The introduction to the character is a posthumous one, as mentioned above. Hesselius, a man of advanced years, has passed on only recently according to the prologue of “Green Tea”, though we’re never told exactly how. The introduction is made by an unnamed narrator, ostensibly Hesselius’ assistant and the executor of his estate.
We know that this assistant was a surgeon himself, though his career was cut disastrously short by an accident involving a scalpel and his fingers. And he claims that it was Hesselius who helped him overcome his disability. Other than that, we have only his obvious, Watson-like devotion to Hesselius to judge him by. A phantom biographer for the phantom fighter, in other words.
Of the five stories in the collection (“Green Tea”, “The Familiar”, “Mr. Justice Harbottle”, “The Room in the Dragon Volant”, and “Carmilla”), Hesselius appears onstage only in the first, his involvement in the others being limited to pre-and-postscripts with his analysis and thoughts on the phenomena described.
However, it’s that very analysis that gives us a window into Hesselius’ character. For Hesselius, the occult is a science. He is a rational man in an irrational world, attempting to make that which he studies fit into its proper place. The unnatural explained as natural.
That said, Hesselius doesn’t do much in the way of face-to-face confrontation with the unnatural. He only investigates the proceedings after the fact, acting less as an investigator, and more a dedicated archaeologist of the extraordinary.
This image of Hesselius as the curious practitioner dominates the brief glimpses we get of him in Le Fanu’s writing. In “Green Tea”, the story is told in epistolary form, via Hesselius’ letters to a colleague on the strange events surrounding the opening of a hapless country vicar’s ‘third eye’ and the demonic incursion that results.
Hesselius approaches the case as a medical issue first, then, later, as a psychological one. Despite his belief – or perhaps because of it – that an infernal force is at work, Hesselius contends that the problem can be dealt with as easily as any other physical or mental ailment. With the right type of treatment, even demonic possession can prove curable.
It is this belief on the part of the character that truly sets him apart from other occult investigators. For Hesselius, spirits, demons, vampires, are all merely categories of disease, albeit of the soul, rather than body or mind, and can be combated as such.
Hesselius strips the glamour from the supernatural, rendering it natural, and thus no longer frightening to either its victims or the reader.
The style in which Le Fanu composed the Hesselius stories does much to add to this sensation of the unnatural as natural. There’s a particular dryness to the stories, as if they were being recounted from a distance, by a disinterested third party.

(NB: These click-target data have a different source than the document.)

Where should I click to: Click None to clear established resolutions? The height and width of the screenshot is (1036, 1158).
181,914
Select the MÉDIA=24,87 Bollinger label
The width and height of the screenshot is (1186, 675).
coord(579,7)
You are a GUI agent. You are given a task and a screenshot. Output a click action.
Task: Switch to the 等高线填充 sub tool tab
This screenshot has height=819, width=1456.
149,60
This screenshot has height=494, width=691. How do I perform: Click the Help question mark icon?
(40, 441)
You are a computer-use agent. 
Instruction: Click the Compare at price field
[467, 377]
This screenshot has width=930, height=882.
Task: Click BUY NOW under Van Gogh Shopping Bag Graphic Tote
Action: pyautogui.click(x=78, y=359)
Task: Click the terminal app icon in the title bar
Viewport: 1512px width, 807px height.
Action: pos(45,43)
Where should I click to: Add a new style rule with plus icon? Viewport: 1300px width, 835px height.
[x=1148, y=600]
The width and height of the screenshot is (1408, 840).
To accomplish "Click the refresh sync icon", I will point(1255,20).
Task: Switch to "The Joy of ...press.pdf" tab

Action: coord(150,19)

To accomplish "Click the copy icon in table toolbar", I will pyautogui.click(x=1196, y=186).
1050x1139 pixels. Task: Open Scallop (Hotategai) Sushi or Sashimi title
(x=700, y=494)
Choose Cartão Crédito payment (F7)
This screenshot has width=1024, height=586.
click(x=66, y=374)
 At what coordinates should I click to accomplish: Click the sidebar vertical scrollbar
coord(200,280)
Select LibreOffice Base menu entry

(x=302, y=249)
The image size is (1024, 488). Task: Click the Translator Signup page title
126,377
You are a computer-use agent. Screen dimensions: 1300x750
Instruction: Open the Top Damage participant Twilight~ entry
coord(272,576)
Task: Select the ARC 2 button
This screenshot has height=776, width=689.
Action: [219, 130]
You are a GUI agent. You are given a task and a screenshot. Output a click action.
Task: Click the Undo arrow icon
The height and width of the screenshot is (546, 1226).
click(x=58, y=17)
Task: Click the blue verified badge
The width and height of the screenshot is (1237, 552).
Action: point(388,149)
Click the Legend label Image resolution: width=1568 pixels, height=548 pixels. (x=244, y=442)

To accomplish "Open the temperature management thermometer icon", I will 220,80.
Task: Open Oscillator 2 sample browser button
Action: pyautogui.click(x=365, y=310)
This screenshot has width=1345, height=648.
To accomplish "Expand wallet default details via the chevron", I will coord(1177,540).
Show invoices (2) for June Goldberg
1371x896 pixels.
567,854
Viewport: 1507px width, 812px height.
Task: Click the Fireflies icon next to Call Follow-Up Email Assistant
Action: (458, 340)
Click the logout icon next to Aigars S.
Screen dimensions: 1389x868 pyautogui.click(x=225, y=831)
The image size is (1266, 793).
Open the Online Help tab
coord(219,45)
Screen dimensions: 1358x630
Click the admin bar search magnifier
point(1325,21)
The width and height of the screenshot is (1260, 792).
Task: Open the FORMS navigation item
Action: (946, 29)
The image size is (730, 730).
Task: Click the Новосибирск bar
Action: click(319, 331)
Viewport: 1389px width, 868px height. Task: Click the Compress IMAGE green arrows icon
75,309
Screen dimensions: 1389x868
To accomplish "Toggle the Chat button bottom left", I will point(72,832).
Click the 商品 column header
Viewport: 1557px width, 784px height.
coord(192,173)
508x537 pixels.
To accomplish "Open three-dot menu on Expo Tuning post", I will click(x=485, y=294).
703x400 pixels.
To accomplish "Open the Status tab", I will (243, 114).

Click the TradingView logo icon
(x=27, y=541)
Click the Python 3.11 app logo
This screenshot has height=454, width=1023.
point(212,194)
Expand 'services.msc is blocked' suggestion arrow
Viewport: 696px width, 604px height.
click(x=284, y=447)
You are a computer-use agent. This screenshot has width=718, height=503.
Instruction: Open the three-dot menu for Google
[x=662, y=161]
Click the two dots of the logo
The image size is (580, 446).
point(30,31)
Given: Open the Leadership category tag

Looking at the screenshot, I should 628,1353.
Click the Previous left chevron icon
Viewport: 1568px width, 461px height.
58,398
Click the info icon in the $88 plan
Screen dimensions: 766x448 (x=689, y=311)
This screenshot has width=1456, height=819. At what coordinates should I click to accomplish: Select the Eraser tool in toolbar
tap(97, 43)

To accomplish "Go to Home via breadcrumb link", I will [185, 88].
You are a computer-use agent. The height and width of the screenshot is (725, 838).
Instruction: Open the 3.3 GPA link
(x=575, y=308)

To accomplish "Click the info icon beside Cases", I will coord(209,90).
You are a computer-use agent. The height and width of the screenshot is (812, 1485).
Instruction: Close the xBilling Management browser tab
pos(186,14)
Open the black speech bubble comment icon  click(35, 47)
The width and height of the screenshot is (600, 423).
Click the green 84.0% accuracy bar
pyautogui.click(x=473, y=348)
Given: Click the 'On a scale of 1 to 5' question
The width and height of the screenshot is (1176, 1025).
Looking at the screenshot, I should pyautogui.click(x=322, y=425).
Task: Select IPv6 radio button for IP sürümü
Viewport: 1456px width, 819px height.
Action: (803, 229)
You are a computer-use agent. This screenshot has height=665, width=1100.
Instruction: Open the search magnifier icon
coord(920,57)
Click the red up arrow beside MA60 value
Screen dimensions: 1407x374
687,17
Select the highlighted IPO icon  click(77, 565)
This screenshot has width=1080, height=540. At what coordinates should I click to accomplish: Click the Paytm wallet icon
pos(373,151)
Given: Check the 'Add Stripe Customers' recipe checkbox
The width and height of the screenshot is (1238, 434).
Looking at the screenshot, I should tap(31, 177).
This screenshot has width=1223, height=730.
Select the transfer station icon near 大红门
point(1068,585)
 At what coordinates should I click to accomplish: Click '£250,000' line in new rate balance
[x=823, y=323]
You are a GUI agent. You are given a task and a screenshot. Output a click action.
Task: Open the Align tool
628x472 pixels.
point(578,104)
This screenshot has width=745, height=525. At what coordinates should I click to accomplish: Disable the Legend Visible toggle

The supernatural occurrences are given full shrift, but never amplified. Le Fanu, and by extension Hesselius, was seemingly less interested in chilling the reader’s marrow, as merely making them aware of the happenings themselves as points of intellectual curiosity.
While this has the effect of limiting the visceral excitement of the stories, this approach also makes Hesselius and his strange cases seem altogether more credible. Unlike other, later occult investigators, Hesselius never gives the impression that he views his world in terms of good and evil. Rather, merely in terms of health and illness.
That makes him a more comforting figure than his literary descendants. If Van Helsing and his ilk are the paladins of night’s shadowed reaches, fearlessly plunging into the dark to combat the horrors therein, then Hesselius is the kindly old man who thinks to merely bring a torch and show the reader that things aren’t really as bad as all that, after all.